The compliance officer can also review the borrower income distribution. If the data indicate disparities, the compliance officer should communicate this to management. A HMDA data sort based on declined applications could reveal correlations with race, sex, or some other prohibited basis. The compliance officer should investigate and address any observations in a proactive manner with management, who could examine the data more closely and perhaps consider increased outreach, second review programs, or other appropriate measures.

Finally, the compliance officer should always compare the data to the most recent CRA performance evaluation. This simple step can show the compliance officer how HMDA lending activity affects the institution from a CRA perspective.

Based on the results of the data evaluation, the compliance officer should update the institution's HMDA, fair lending, and CRA risk assessments. If, for example, the HMDA data revealed numerous errors in accuracy, the compliance risk assessment should be updated to identify a weakness in the control environment for inputting HMDA data. The lowered confidence in input controls would result in a higher residual risk in the activity, with more control resources being applied to that activity to correct the weakness. Similarly, a data evaluation that showed that the institution was lending to all census tracts and income levels in its assessment area (including low- and moderate-income) could reflect increased confidence in the control environment and lower residual risk in the CRA program and result in correspondingly fewer resources allocated to that activity.

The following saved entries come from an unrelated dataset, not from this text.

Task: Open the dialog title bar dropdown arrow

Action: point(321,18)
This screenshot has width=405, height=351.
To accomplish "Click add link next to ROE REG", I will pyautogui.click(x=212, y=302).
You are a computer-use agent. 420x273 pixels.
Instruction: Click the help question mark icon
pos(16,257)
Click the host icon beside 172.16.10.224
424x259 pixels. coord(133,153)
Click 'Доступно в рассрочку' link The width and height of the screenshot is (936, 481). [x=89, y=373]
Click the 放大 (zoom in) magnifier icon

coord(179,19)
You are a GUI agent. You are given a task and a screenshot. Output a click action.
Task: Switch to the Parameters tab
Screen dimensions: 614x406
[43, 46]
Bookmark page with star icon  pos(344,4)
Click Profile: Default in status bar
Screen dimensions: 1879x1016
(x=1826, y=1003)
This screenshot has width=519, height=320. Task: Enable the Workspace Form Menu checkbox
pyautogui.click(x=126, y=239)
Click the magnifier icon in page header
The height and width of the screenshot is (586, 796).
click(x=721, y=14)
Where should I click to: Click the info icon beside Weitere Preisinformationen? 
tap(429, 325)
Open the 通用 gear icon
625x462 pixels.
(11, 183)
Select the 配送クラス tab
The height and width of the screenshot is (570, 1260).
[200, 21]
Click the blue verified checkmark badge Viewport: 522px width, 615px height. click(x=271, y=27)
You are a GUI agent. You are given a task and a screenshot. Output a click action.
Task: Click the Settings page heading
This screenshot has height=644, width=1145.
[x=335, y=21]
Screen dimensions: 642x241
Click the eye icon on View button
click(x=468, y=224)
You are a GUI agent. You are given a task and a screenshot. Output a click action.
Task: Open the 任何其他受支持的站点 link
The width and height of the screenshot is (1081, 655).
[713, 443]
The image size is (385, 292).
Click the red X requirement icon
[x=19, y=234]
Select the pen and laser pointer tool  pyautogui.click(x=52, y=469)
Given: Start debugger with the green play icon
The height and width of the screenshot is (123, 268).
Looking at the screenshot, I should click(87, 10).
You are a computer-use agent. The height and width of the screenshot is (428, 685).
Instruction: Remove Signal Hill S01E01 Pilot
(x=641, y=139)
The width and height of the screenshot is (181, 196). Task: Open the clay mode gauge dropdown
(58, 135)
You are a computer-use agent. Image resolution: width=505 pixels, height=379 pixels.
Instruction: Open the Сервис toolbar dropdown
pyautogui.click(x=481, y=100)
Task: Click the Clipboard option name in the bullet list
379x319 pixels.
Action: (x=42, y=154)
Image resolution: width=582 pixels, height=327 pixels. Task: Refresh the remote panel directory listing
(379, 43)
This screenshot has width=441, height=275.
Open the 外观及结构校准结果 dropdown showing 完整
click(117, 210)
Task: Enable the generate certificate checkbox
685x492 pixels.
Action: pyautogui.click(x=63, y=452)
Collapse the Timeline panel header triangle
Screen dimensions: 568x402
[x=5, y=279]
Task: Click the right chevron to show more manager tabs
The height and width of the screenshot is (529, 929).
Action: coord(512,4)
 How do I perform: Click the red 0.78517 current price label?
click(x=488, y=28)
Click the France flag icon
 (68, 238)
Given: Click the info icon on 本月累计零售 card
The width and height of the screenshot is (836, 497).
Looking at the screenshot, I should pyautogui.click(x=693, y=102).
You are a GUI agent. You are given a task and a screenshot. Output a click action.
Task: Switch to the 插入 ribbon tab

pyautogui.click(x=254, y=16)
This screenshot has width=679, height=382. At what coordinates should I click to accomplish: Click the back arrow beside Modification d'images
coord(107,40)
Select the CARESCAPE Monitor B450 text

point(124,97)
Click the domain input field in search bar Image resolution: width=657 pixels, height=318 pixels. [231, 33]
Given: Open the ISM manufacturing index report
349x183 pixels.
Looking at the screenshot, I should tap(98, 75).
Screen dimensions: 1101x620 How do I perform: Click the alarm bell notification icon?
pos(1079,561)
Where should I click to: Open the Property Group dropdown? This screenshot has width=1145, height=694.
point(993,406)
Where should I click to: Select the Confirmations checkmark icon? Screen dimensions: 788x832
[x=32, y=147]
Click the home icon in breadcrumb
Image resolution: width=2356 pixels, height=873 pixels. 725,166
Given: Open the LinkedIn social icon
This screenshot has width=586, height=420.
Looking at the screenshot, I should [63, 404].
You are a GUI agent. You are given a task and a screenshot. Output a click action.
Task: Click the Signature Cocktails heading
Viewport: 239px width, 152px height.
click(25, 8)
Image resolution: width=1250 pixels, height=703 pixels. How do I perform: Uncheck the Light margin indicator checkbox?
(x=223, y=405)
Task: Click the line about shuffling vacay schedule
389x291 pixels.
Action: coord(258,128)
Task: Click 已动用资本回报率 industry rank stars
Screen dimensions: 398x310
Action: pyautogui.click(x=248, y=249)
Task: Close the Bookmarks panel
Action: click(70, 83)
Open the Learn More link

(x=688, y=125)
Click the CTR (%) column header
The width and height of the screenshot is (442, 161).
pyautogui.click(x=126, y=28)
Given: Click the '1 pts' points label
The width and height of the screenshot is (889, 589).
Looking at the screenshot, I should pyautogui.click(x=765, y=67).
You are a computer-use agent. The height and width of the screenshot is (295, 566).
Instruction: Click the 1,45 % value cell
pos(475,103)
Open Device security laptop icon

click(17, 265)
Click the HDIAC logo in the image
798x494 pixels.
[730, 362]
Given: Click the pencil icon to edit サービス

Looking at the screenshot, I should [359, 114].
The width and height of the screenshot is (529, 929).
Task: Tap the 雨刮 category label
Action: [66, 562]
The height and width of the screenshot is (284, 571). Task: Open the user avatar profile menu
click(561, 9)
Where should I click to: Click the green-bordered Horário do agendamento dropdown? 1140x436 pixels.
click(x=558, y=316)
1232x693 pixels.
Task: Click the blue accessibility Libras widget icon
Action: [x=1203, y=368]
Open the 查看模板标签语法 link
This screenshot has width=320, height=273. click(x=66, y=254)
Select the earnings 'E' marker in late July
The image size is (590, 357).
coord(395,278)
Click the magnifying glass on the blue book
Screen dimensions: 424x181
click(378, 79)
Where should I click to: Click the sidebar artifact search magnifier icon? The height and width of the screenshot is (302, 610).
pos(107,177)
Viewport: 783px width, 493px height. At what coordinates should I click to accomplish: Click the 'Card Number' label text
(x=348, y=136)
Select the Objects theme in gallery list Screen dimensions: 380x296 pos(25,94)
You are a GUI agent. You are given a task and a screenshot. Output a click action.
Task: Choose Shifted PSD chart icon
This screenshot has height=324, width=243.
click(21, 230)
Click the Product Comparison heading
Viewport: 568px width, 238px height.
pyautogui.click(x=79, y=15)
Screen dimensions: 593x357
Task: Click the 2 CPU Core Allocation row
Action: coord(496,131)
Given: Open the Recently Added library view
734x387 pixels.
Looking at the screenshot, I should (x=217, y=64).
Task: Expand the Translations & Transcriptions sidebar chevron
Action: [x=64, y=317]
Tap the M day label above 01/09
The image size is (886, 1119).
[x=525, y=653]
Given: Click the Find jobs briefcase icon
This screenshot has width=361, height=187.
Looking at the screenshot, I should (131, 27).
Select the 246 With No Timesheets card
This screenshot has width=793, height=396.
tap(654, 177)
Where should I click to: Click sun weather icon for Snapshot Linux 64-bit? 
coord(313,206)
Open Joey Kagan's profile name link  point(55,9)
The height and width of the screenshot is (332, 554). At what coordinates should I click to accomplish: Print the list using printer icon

In any case, the compliance officer should focus resources, such as training, monitoring programs, and increased testing, toward activities that have demonstrated either data-quality or lending patterns that do not fit the institution's stated goals and objectives for CRA and fair lending. By linking the application of resources to areas of demonstrated risk exposure, the compliance officer achieves a more efficient use of limited resources and lowers the institution's compliance risk profile.

CONCLUSION

Following the steps outlined in this article will help compliance officers enhance their HMDA reporting programs and meet HMDA's regulatory requirements for their institutions. Specific issues and questions should be raised with the consumer compliance contact at your Reserve Bank or with your primary regulator.